У меня на этот счет есть единственно возможное мнение: с людьми так нельзя. Просто нельзя так с людьми, вот и всё, а в сюжетах Нарнии всегда было что-то кукловодческое. С другой же стороны - и в конечном итоге... - отчасти спасибо этому миру (Нарнии) за его неидеальность, за горсть золы в звездной пыли. Потому что идеальных миров не бывает, и это была бы уж слишком фальшь. Этот чудовищный надрыв - цена, которую он (они) платил(и) - ибо за всё ведь нужно платить.
Дикая, древняя, доисторическая какая-то справедливость по логике "око за око". Разрыв на два мира без права возвращения - за то, что этот мир был познан.
Мое самое больное место в фандоме, самая любимая тема. Именно с такого выброшенного Птера для меня все и началось и всегда именно это будет самым главным и больным. У меня мурашки от твоих слов и тяжесть внутри.
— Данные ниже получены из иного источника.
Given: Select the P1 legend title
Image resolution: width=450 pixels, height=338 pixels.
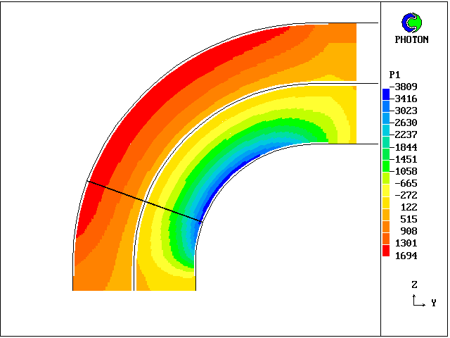Looking at the screenshot, I should 394,75.
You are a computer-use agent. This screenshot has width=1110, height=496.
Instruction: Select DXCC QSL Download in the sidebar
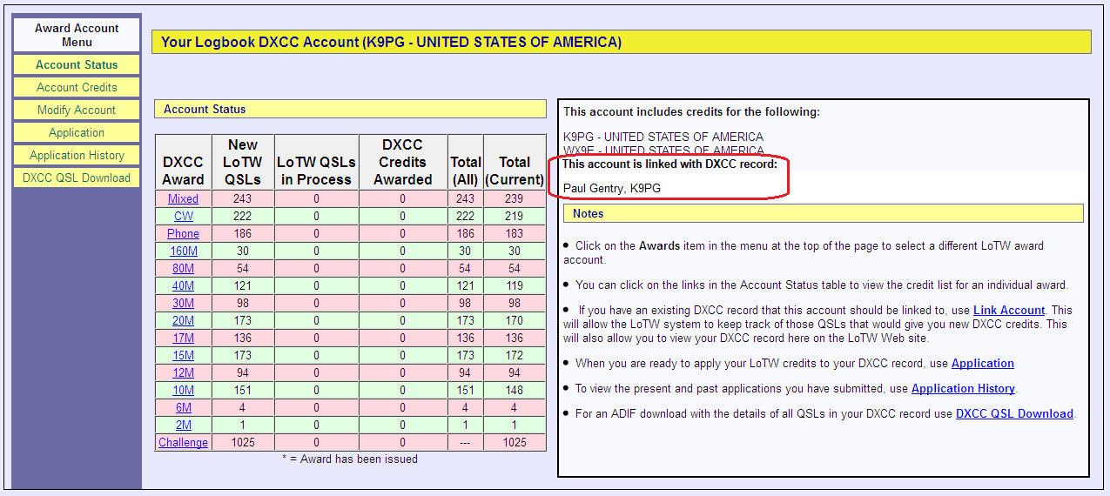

Уилл очень ярко и живо показал его именно таким - со стальным стержнем, ершистым, но с глазами, из которых смотрит небо.
*умирла*
Пэвенси, у которых отняли Нарнию, - этот мотив и меня бьет очень сильно. Мне очень нужно верить в милосердие - где бы то ни было - и это "Вам больше нечему здесь учиться" противоречит всему, что мне важно - этому пресловутому милосердию, праву свободного выбора, да всему. Это то, чего я Нарнии как канону (даже не зная его, да) не могу простить.